A characteristic of digital transformation is an interest to move business applications to the cloud. To be clear, this cloudification is not simply making the applications run from the cloud, but actual perform as if they are cloud-native applications (i.e., they are purpose-built to run on the cloud platform).
More recently, following comments from consumers about the need to have the same experience across all devices – be it desktop, laptop, tablets, smartphones or smart devices – we’ve seen the rise in discussions around edge-native.
Gartner distinguished VP analyst, Thomas J. Bittman, cautioned against misconstruing cloud-native and edge-native as the same thing. In a previous article on FutureCIO he wrote:
“Cloud-native apps are designed to leverage effectively unlimited horizontal scaling, with rapid change and rapid deployment as key. Innovation (at scale) is also central.
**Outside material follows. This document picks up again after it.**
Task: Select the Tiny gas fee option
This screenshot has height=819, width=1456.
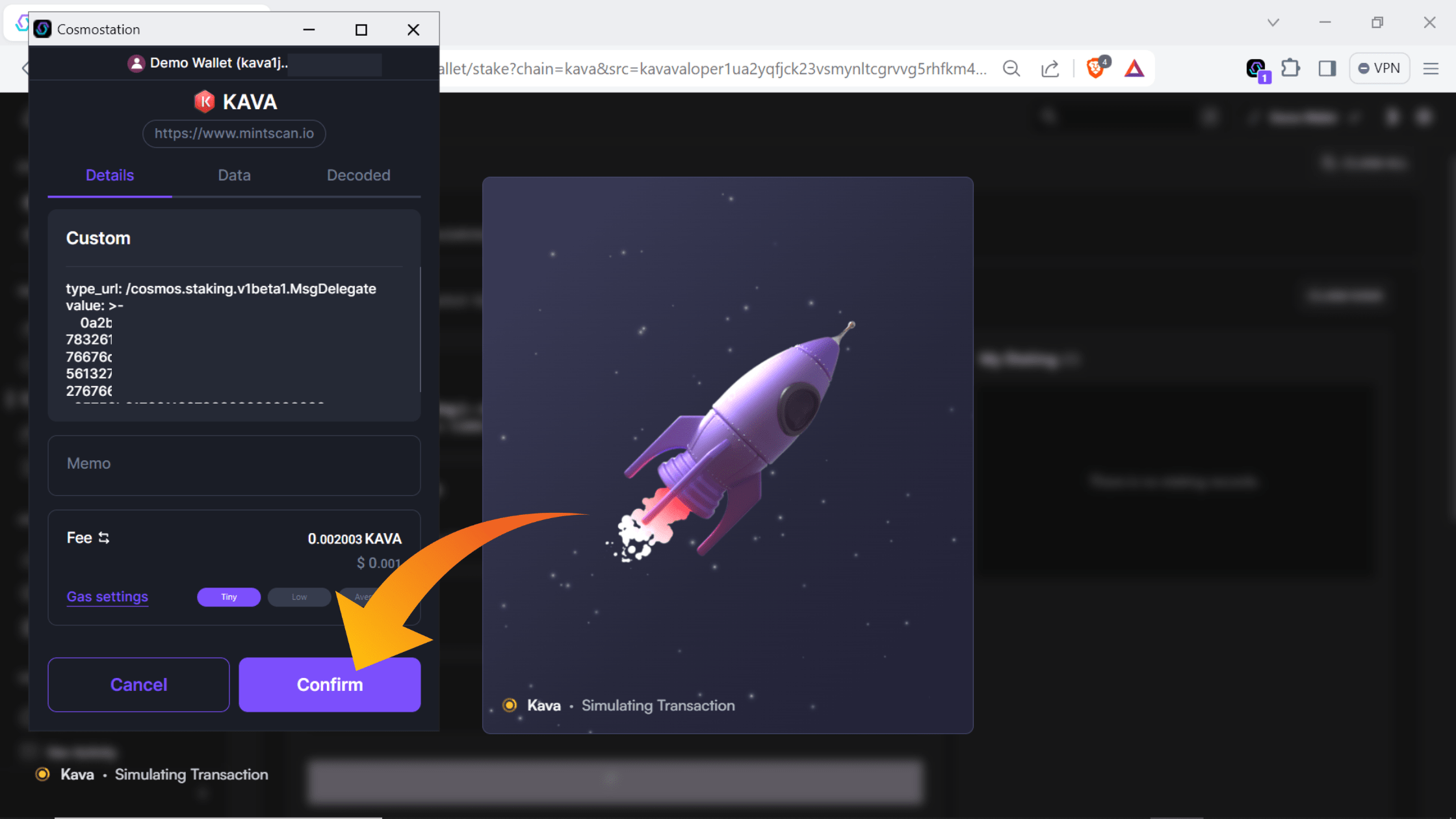Action: point(229,597)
Edge-native, on the other hand, is focused on real-time and dynamic automation of physical systems (things and people),” clarified Bittman.
Read this for: A business case for cloud-native
To which, we ask should the interest on cloud-native focus exclusively on the applications?
Bittman’s ideas confirms what we understand as a complex set of undertakings for an enterprise to transform its infrastructure for cloud-native operation.
He goes on to list key differences between the edge-native versus cloud-native covering hardware, resilience, scalability, elasticity, data, orchestration, security, app model, networking and management.
FutureCIO approached Brad Gray, APAC senior vice president at Exclusive Networks for his take on becoming a cloud-native enterprise.
What is a cloud native enterprise?
Cloud-Native Enterprise are organizations with scalable applications that are developed and deployed in the modern dynamic cloud environments whether they sit on public, private or hybrid cloud. These apps are designed to scale using technologies such as container, microservices and APIs. They are deployed with services in containers, deployed as microservices and managed on elastic infrastructure through DevOps processes and continuous delivery workflows.
Why is it important to become cloud-native?
With the cloud capabilities of auto-scaling, auto-provision, and auto-redundancy capabilities, Cloud native can help organizations speed up innovation, improve agility and reduce IT costs. It can help move a business idea into production faster and with more agility than ever. Improvements to the applications can be done without disruption of the end user experience.
What needs to happen to be deemed a cloud native enterprise?
Leveraging the benefits of Cloud computation from the ground up rather than a lift-and-shift migration approach which is shifting the application from on-premise location to the cloud. With that, a cloud native enterprise can fully utilize either a single or multi-cloud service and capability.
What are the three most common areas where enterprises taking a cloud native initiative fail?
- Lift and shift Approach – Many organizations take existing workloads from on premise and migrate to the cloud. This will not maximise the full benefits of the essential cloud-native features and shifting the legacy practices to the cloud might not be optimized for the cloud.
- No visibility across the multi-cloud platforms – Many cloud users are deploying applications in two or more cloud providers. With multi-cloud strategies, organizations will need to know where their services are and what services are used across the multi-cloud platform.
- Too many microservices – Microservices are designed to be “responsible for a single feature” but designing microservices excessively will bring in more complexity. It will also bring a higher chance of communication failure and more and more security issues are likely to arise.
Can you list top things that an enterprise must do to transform into a cloud native enterprise?
- Business culture – Ensure the organization is aligned to work towards the same goal, Cloud Native. Ensure alignment from Development, Testing or Operations teams to have the same processes, workflows and to create applications with the cloud specifically in mind
- Monolith to microservices – Identifying a monolithic application and break down into microservices. This allows microservices to be shut off when not needed to save cost and for updates to be rolled out to that one microservice rather than the whole application.
- Automate Deployment – Using automation to eliminate manual tasks can accelerate application delivery. With cloud native features, processes and frameworks can be replaced by automation to reduce time delayed into market.